ASSIGNMENT:
Find the line below with "Click 表示 to show registered test recipients". Print it and every line after it exactly, through the last line, leaving out the pictures.

[Stored records]
↓↓↓
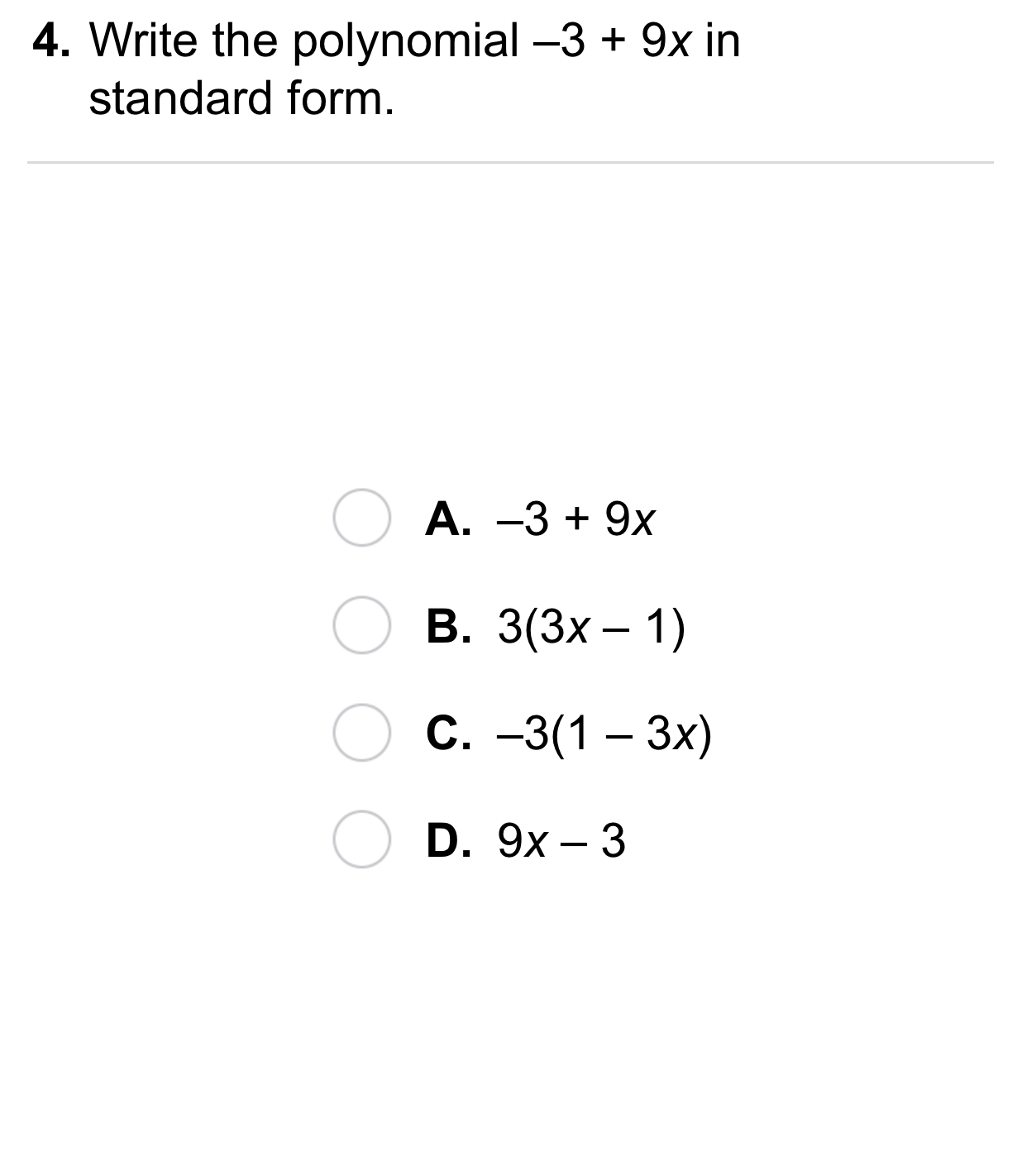Screen dimensions: 1022x1176
Task: Click the answer text "9x – 3"
Action: tap(561, 842)
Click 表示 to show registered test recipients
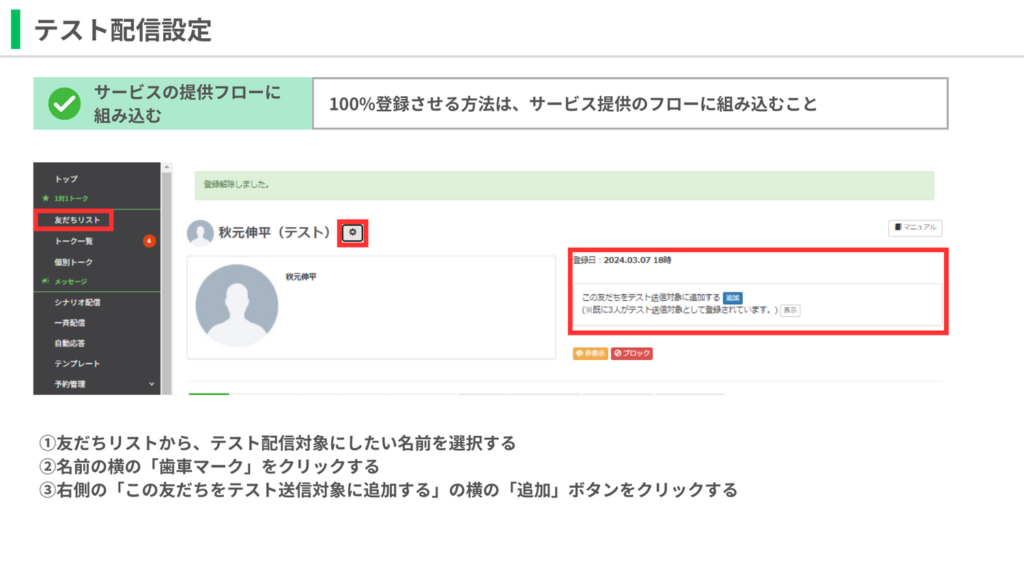Image resolution: width=1024 pixels, height=575 pixels. click(x=790, y=310)
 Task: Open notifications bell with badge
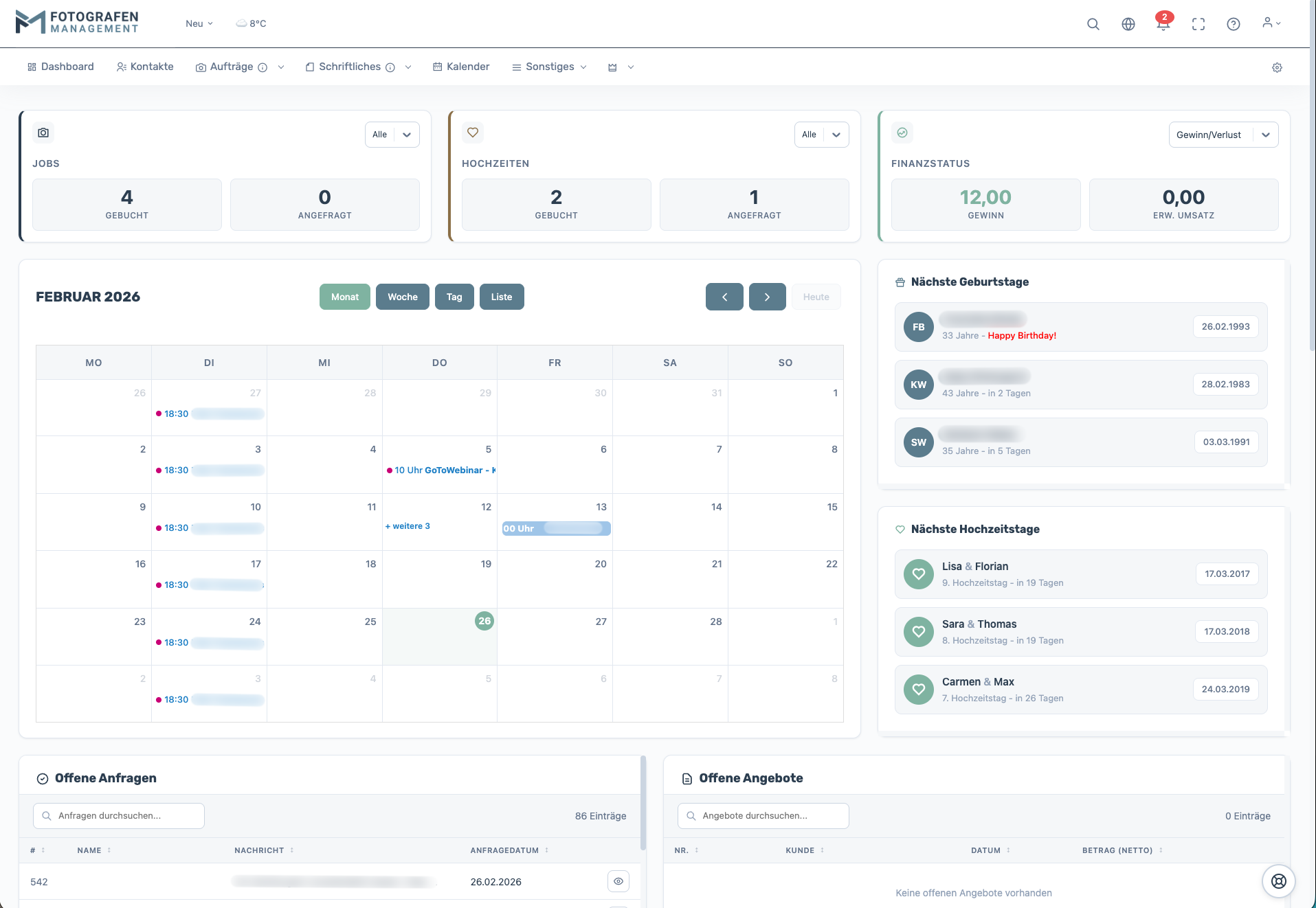[1163, 24]
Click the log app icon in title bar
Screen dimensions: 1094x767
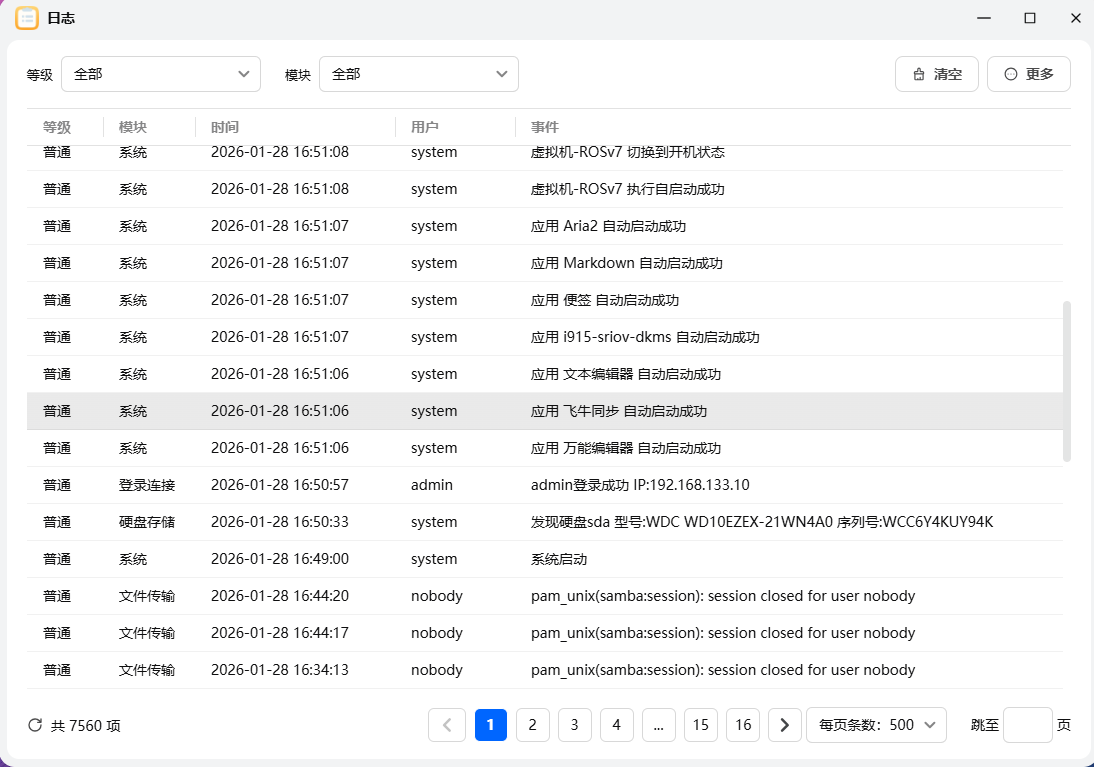click(x=27, y=18)
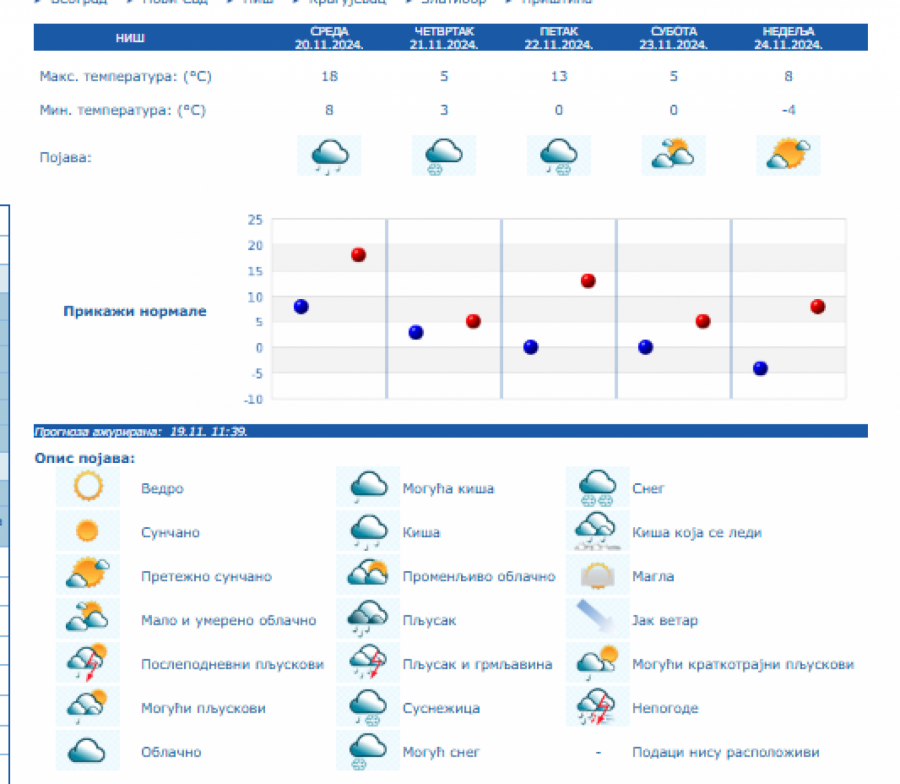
↑↑↑
REPLY TO THE TASK:
Click 表示 to show registered test recipients
Image resolution: width=1024 pixels, height=575 pixels. click(x=790, y=310)
 Task: Open notifications bell with badge
[1163, 24]
Click the log app icon in title bar
Screen dimensions: 1094x767
click(x=27, y=18)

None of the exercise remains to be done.